Sophie, de 1e huishoudster van mevrouw Belle de Fleurdelis, zat genoeglijk een kop hete thee te drinken op de stoel van Louis, de Franse chef van mevrouw, naast het oude houtgestookte fornuis in de keuken. Zoals altijd had zij de dagelijkse klusjes achter de rug en was het tijd voor een pauze. Wanneer mevrouw op reis was, zoals nu, of in haar pied à terre in Utrecht verbleef daalde er steevast een weldadige rust over de villa van Weleer. Er was tijd om op tijd een pauze te nemen en te genieten van de goede dingen van het leven, zoals een kop hete thee naast een warm fornuis.
Was mevrouw thuis, dan was het een heel ander verhaal. Dan moesten er drie maaltijden per dag worden geserveerd: een uitgebreid ontbijt, een warme lunch, tenzij het te warm was, dan mocht het een koude lunch zijn, en een diner dat uit minimaal drie gangen bestond en liefst nog eentje erbij. Tussendoor werden er dan nog kleine hapjes geserveerd bij de ochtendkoffie en de middagthee, plus iets te knabbelen bij een glaasje port of cognac voor het slapengaan. Dat had wel het voordeel dat er vaak iets overbleef, hetzij van het avondmaal, hetzij van de tussendoortjes, die dan met gretigheid door het overige personeel, Sophie voorop, werden afgenomen.

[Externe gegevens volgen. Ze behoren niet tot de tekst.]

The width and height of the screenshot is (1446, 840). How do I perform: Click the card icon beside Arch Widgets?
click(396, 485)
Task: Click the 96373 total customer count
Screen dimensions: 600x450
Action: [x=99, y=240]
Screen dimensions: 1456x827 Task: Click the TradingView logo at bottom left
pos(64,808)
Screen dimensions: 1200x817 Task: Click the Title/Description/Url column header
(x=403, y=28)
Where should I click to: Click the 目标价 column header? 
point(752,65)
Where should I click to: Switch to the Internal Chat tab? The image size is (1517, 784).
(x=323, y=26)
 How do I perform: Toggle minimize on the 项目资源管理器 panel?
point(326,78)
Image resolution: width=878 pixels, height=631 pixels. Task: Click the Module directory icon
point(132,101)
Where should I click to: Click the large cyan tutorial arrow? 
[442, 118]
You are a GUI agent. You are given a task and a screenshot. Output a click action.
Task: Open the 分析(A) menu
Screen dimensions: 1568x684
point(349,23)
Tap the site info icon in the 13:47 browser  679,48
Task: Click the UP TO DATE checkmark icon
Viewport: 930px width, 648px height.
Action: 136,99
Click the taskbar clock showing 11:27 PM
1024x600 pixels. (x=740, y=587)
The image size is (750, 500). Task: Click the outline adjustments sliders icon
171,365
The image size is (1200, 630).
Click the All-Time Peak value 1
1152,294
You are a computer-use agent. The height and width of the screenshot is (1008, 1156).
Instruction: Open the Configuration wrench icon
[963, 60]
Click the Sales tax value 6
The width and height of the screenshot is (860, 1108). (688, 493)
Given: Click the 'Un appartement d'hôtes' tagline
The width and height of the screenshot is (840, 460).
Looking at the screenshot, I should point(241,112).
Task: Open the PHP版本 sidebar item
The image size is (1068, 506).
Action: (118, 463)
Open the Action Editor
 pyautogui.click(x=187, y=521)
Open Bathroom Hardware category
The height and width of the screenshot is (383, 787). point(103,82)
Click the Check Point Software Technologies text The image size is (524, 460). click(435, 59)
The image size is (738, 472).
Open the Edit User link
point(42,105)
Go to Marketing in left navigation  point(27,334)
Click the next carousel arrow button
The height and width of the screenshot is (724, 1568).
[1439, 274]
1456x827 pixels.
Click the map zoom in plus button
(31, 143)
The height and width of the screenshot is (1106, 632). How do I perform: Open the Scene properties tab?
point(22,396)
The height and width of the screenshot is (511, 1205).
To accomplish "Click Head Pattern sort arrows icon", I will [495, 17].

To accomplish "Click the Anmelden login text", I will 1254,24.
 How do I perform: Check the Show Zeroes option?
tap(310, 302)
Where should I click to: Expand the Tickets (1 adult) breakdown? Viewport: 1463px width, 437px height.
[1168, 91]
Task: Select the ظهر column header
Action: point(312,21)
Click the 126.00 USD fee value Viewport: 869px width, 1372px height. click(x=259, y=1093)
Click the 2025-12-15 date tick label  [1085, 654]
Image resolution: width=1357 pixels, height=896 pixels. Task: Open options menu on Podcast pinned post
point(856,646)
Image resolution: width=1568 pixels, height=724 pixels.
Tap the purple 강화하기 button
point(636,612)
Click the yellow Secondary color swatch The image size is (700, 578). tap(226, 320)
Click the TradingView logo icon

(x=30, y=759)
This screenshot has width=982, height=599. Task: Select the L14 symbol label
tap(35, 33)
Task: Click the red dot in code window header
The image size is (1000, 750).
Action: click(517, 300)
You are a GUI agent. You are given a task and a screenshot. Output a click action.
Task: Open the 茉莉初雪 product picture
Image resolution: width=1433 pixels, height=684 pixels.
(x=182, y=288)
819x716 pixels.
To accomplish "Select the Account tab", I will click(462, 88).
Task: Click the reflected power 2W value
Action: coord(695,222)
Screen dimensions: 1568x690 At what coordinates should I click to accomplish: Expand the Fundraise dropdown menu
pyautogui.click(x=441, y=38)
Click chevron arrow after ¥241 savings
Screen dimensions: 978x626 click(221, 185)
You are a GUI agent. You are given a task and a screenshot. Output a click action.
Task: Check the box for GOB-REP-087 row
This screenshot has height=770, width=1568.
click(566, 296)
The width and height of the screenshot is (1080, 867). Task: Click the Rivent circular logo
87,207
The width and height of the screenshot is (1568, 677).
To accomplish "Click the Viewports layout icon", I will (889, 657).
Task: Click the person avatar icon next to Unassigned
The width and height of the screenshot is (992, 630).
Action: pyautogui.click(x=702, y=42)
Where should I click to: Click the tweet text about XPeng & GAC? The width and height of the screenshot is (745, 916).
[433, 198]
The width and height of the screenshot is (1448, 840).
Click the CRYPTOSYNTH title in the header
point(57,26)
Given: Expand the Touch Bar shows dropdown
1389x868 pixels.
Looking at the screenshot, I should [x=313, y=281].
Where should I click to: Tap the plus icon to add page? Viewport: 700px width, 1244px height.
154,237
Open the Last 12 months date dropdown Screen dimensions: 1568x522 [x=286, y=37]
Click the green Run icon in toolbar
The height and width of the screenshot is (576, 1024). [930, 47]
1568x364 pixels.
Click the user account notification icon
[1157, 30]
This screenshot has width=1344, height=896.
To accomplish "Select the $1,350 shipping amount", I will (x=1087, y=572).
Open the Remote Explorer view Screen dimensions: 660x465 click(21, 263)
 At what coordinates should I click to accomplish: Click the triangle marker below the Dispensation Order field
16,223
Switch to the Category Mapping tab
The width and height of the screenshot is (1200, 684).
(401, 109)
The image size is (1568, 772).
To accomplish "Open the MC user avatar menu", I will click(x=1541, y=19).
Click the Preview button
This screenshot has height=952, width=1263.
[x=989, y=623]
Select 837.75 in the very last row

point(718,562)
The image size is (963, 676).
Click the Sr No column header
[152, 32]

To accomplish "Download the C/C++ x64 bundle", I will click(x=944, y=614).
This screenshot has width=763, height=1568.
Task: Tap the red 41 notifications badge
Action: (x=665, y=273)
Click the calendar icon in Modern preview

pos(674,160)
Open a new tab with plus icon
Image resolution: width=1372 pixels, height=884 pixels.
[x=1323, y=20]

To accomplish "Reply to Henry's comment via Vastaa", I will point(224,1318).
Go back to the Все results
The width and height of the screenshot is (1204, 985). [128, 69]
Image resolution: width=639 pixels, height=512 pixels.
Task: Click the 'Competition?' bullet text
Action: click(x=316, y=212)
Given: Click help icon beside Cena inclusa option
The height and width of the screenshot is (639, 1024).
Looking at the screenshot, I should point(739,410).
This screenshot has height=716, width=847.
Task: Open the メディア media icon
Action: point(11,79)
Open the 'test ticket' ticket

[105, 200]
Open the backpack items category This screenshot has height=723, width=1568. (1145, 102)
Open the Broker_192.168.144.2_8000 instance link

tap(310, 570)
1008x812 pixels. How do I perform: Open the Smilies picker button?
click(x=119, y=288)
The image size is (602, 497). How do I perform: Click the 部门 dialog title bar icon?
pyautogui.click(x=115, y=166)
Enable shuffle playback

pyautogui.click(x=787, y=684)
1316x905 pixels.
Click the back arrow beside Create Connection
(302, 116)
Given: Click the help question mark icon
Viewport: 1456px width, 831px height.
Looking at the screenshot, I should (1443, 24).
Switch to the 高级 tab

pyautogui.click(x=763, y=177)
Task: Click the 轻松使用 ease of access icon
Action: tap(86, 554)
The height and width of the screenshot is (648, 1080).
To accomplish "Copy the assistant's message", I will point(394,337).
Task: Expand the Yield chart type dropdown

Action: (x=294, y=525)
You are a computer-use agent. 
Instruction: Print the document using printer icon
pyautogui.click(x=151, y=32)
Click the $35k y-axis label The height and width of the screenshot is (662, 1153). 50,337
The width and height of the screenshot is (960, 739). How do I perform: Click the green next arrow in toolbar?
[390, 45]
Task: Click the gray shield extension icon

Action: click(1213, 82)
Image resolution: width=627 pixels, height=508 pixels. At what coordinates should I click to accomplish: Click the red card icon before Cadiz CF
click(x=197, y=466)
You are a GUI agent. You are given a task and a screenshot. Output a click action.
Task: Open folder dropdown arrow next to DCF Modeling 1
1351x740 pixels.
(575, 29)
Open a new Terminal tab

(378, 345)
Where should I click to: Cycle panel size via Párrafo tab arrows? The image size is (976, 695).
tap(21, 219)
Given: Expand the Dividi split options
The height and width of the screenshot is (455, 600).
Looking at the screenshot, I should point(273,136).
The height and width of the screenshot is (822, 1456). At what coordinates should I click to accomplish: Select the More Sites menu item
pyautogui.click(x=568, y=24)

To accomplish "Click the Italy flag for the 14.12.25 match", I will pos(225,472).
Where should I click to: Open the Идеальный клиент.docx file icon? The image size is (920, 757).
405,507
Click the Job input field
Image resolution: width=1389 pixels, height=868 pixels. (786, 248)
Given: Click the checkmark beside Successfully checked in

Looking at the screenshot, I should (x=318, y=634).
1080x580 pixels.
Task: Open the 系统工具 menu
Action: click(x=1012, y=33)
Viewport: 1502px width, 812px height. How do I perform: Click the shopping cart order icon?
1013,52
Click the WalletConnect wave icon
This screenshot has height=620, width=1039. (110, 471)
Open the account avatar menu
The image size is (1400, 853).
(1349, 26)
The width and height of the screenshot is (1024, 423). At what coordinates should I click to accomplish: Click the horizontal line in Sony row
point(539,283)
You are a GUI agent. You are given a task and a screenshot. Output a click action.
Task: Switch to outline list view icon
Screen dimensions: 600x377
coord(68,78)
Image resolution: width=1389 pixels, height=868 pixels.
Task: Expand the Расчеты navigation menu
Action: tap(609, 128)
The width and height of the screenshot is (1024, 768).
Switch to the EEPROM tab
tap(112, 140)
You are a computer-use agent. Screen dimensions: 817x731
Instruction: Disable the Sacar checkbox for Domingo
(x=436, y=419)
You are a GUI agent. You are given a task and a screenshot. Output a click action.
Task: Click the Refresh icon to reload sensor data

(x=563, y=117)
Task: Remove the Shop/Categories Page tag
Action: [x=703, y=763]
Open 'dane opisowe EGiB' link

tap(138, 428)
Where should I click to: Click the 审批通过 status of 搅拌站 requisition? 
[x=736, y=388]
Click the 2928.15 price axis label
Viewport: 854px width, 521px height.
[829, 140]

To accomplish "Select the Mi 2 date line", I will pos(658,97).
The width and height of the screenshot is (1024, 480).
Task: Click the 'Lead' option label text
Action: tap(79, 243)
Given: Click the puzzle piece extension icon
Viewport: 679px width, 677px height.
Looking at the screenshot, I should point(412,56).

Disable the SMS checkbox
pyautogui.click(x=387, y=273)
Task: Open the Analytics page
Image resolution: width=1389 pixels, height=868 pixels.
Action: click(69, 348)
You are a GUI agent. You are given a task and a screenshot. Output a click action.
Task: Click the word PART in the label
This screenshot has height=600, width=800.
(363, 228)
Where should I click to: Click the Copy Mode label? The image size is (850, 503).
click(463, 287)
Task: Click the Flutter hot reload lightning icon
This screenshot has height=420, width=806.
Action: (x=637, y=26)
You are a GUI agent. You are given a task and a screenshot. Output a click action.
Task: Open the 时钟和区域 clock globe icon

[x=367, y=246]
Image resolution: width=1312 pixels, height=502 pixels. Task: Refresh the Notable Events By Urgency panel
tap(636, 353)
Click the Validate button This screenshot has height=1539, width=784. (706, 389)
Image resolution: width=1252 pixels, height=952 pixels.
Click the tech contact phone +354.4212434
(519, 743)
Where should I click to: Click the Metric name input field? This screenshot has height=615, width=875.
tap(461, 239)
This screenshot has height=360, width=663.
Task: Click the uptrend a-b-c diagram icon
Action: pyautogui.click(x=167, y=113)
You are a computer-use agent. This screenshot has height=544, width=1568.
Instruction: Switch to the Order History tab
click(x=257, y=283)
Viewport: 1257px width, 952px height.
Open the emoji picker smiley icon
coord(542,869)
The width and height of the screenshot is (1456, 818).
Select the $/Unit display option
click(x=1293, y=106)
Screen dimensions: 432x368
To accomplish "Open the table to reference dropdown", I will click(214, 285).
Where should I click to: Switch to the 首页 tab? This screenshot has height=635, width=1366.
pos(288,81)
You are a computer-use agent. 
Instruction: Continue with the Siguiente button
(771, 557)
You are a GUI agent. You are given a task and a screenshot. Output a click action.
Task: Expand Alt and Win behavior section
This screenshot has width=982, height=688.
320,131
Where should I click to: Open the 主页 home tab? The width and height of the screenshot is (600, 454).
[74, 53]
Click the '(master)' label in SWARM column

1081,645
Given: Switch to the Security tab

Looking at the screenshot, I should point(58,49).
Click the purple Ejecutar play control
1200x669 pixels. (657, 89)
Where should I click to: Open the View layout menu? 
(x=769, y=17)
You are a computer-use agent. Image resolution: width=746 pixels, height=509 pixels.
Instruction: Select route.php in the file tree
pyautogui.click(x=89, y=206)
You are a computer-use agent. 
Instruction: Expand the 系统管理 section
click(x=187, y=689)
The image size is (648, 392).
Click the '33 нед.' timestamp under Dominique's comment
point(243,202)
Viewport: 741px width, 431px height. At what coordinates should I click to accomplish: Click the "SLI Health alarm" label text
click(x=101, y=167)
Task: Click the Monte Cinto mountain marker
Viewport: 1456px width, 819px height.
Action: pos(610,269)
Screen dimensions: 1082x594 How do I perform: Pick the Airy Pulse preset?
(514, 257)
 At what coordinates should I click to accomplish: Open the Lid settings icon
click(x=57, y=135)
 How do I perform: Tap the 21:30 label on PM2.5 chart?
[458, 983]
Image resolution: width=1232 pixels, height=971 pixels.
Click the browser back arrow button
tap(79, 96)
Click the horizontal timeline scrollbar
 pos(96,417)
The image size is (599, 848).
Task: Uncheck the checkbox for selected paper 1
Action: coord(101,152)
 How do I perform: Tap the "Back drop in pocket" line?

Helemaal bont maakte mevrouw het wanneer zij een dinertje gaf of een theekransje. Dan nam het aantal gangen navenant toe, rijkelijk besproeid door de daarbij geschikte wijnen en ander gedestilleerd. Bij de theepartijtjes werden allerlei kleine liflafjes geserveerd op diverse etagères, die steevast zeer in de smaak vielen bij de dames die de eer hadden uitgenodigd te zijn. Voornamelijk de echtgenotes van de notabelen uit het dorp, al was de echtgenote van rijksveldwachter Borst ook een graag geziene gast. Dit ondanks het feit dat rijksveldwachter Borst niet echt tot de notabelen van Vollenhoven gerekend kon worden. Mevrouw Borst daarentegen wist de andere dames altijd bijzonder te vermaken met haar verhalen over wat er allemaal in het dorp achter de diverse voordeuren gaande was.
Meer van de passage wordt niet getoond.